L’opera contiene una serie di racconti, disposti in ordine alfabetico, partendo da parole come fascino, libertà, mare, sogno, solitudine. Parole essenziali che hanno lasciato un segno in ognuno di noi, Parise avevo viaggiato nel mondo e aveva purtroppo visto orrori e violenze, in uno scenario mondiale politoco rovente. In una vita che diventava per tutti sempre più difficile, il suo voleva essere un ritorno all’essenzialità. Lui stesso affermò:”Gli uomini di oggi hanno bisogno più di emozioni che di ideologie”.
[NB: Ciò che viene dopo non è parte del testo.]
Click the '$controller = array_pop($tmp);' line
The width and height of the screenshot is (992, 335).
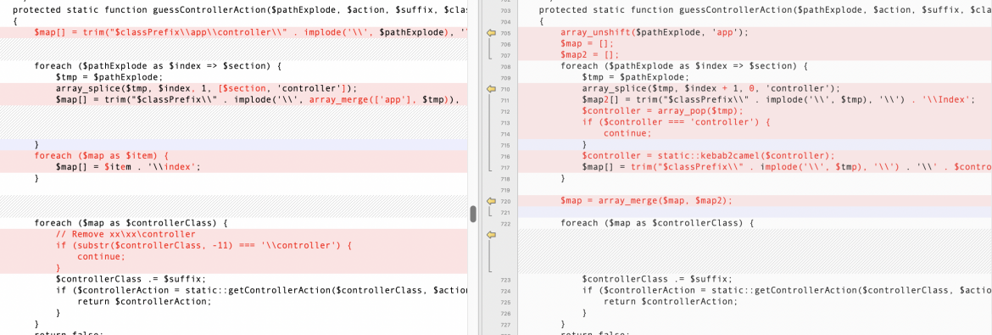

Il sillabario si conclude con la parola solitudine, a volte macigno, a volte liberazione nell’esistenza di ogni essere umano. Affermò che non aveva scritto delle ultime lettere alfabetiche, in quanto la poesia lo aveva abbandonato, perché come la vita, come l’amore va e viene e non è possible trattenerla.
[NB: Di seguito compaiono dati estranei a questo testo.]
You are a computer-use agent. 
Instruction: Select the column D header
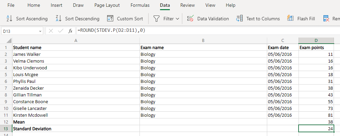click(316, 41)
D’altronde sua è la celebre frase “Non sopporto più le persone che mi annoiano anche pochissimo e mi fanno perdere anche un solo secondo di vita” a dimostrazione della sua fame di vita, saziata dalle parole. Presente all’evento la sociolinguista Vera Gheno autrice della “Guida pratica all’italiano scritto”, la lingua italiana difatti è un inestimabile patrimonio da tutelare.

All’epoca dell’italiano scritto ai tempi dei social, la sua difesa diventa ancora più importante e per niente scontata, l’ortografia non è dettaglio, ma senza diventare “grammar nazi” come dice la stessa Gheno. Una parola importante per Vera Gheno è “petaloso” coniata da un bambino che le ha dato un ulteriore modo di porre attenzione sull’importanza delle parole.
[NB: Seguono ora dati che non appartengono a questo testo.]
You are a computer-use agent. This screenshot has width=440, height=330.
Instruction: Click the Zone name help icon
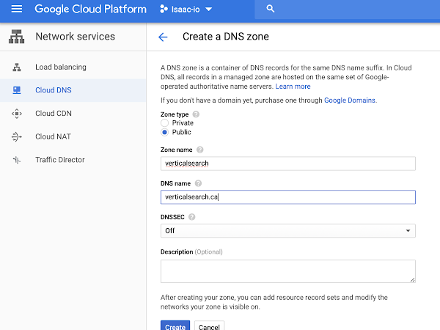coord(200,150)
Oltre alla book blogger Federica Scerbo, presente Matteo Bianchi autore del nuovo dizionario affettivo della lingua italiana. Lo scrittore ha chiesto a diversi colleghi, la loro parola del cuore, con annessa definizione. In ogni definizione una visione, un ricordo, un sentimento, perché le parole non sono mai solo parole, non sono mai vuote ma sempre dense di vita, amore, dolore, anima. Per Bianchi una parola a lui cara è “corrispondenza”, una forma di comunicazione ad oggi quasi in disuso, che porta con sé un sentimento di nostalgia.

Le curatrici dell’evento, Melania Petriello ed Isabella Pedicini, come parola del cuore hanno scelto cura e dopodichè. Cura, ha spiegato la Petriello, perchè in essa sono racchiusi tutti gli altri sentimenti ed è un atto di generosità verso se stessi e gli altri. Per la Pedicini, dopodichè è un parola che racchiude un ricordo da bambina.

Una parole decisiva , tratta dal libro di Bianchi, è sicuramente amare di Daniela Gambino.

“Amare e una grandissima manifestazione di libertà . Forse l’ultima che c’è rimasta. Ogni volta che si ama si abbatte un muro di omertosa indifferenza , verso gli altri e soprattutto verso se stessi, verso la vulnerabiltà del proprio corpo mortale , guscio dell’anima fragile , verso la sua richiesta, precisa e spiazzante: “Ama, opponiti al dolore, ferma tutto questo“. Amare non è un atto di generosità , non è apppoggiarsi all’ altro, amare è un atto di orgogliosa rivoluzione “

Nel bene e nel male le parole ci cambiano e la scrittura resta l’eterno modo per non dimenticarsene.